BEGIN Quoted passage
Patent Publication Number: US-7723824-B2

Title: Methodology for recovery of hot carrier induced degradation in bipolar devices

Description:
RELATED APPLICATIONS 
   This application is a divisional of U.S. patent application Ser. No. 10/904,985, filed Dec. 8, 2004. 

   FIELD OF THE INVENTION 
   The present invention relates to bipolar transistors, and more particularly to silicon-containing, e.g., SiGe, heterojunction bipolar transistors (HBTs) that include a self-heating structure in the circuit level that obviates avalanche carrier related damages which typically decrease the drive current gain in both the forward and reverse bias mode. The present invention also provides a method for recovering hot carrier induced degradation of HBTs and other like bipolar transistors. 
   BACKGROUND OF THE INVENTION 
   Bipolar transistors are electronic devices with two p-n junctions that are in close proximity to each other. A typical bipolar transistor has three device regions: an emitter, a collector, and a base disposed between the emitter and the collector. Ideally, two p-n junctions, i.e., the emitter-base and collector-base junctions, are separated by a specific distance. Modulation of the current flow in one p-n junction by changing the bias of the nearby junction is called “bipolar transistor action”. 
   If the emitter and collector are doped n-type and the base is doped p-type, the device is an “npn” transistor. Alternatively, if the opposite doping configuration is used, the device is a “pnp” transistor. Because the mobility of minority carriers, i.e., electrons, in the base region of npn transistors is higher than that of holes in the base of pnp transistors, higher frequency operation and higher speed performances can be obtained with npn transistors. Therefore, npn transistors comprise the majority of bipolar transistors used to build integrated circuits.
END Quoted passage
BEGIN Given material
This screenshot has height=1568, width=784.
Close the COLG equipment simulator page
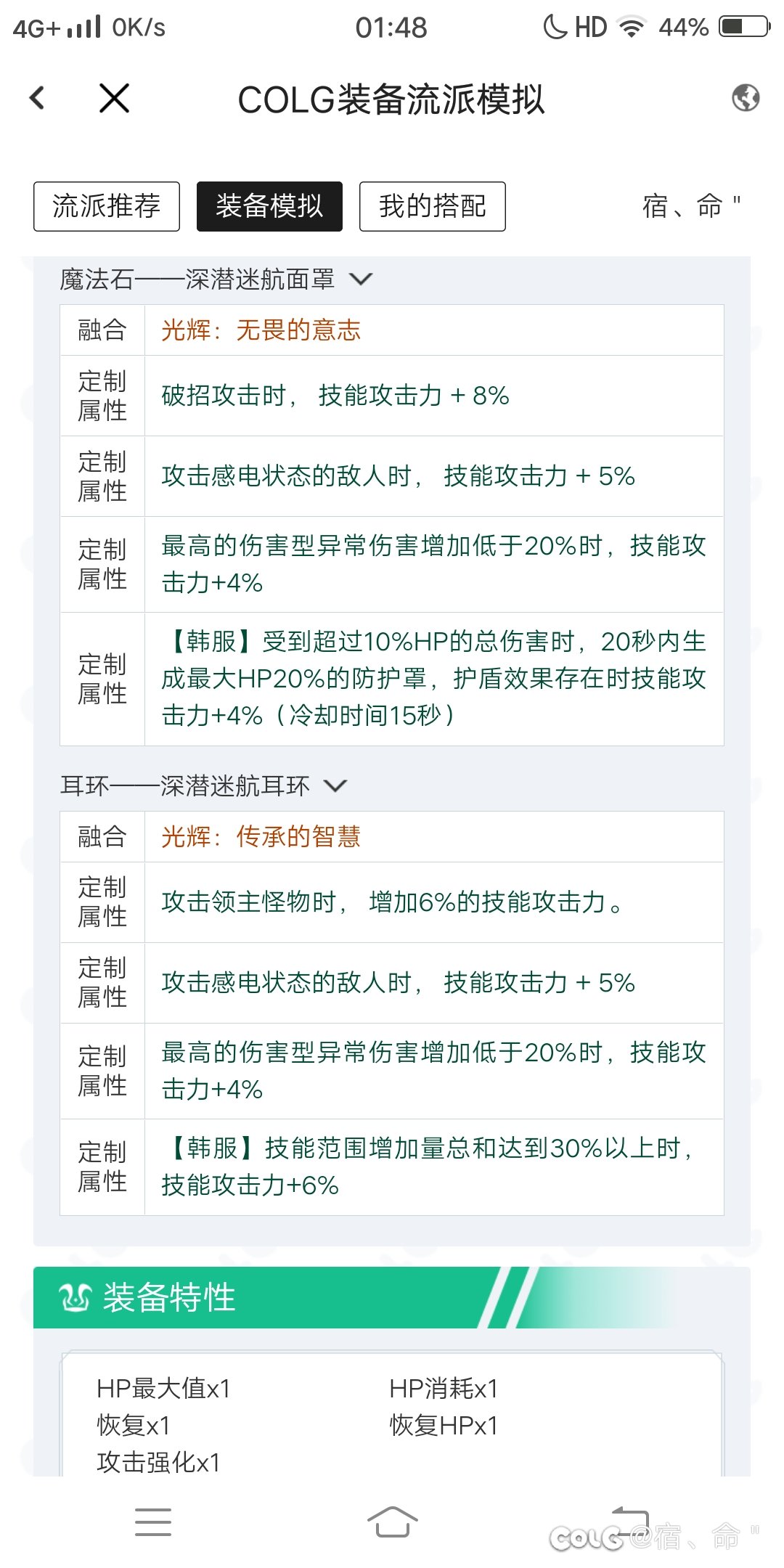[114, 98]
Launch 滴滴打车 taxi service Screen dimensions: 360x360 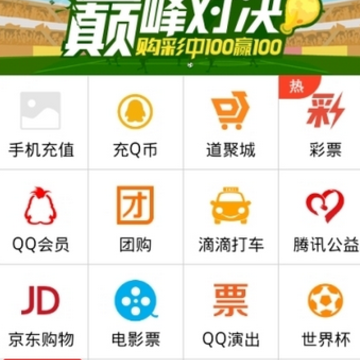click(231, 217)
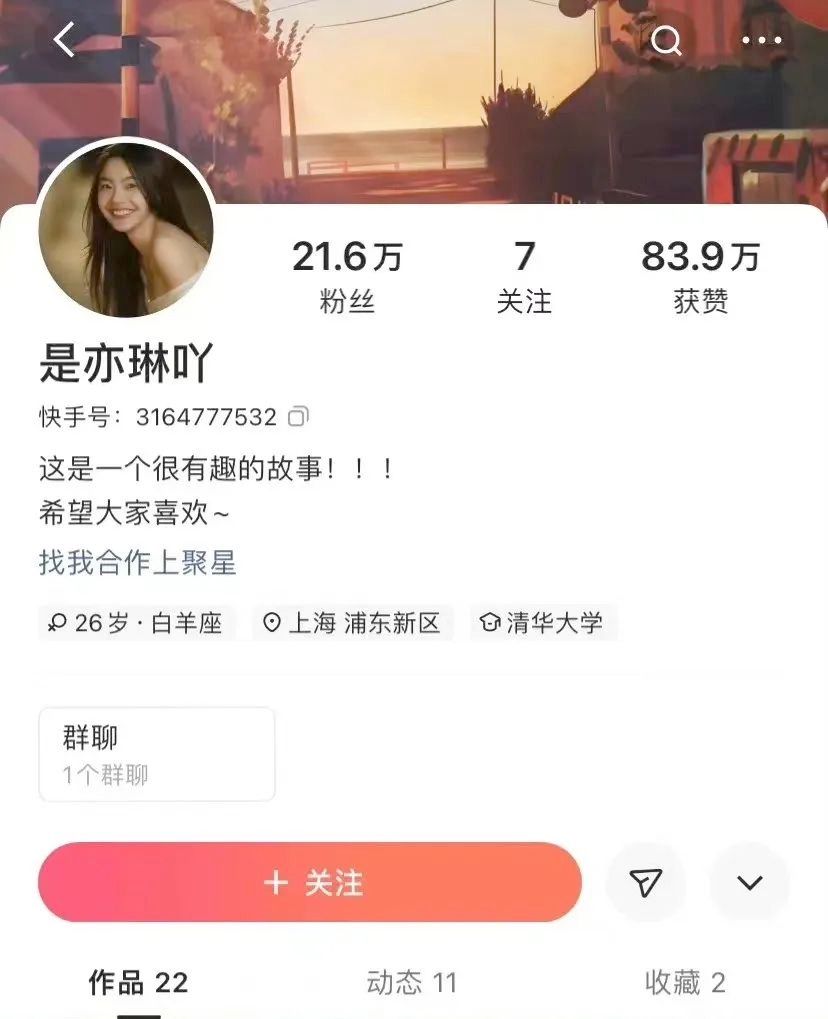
END Given material
_Written request:_ Turn the paragraph of the bipolar transistor patent that begins "If the emitter and collector are doped n-type" into a short bulleted list that keeps its main facts. This material comes from a separate source.

_Answer for this exercise:_
- An n-type emitter and collector with a p-type base make an "npn" transistor.
- The opposite doping makes a "pnp" transistor.
- Electrons in the base of npn transistors have higher mobility than holes in the base of pnp transistors, so npn transistors reach higher frequency and speed.
- Because of this, most bipolar transistors used in integrated circuits are npn.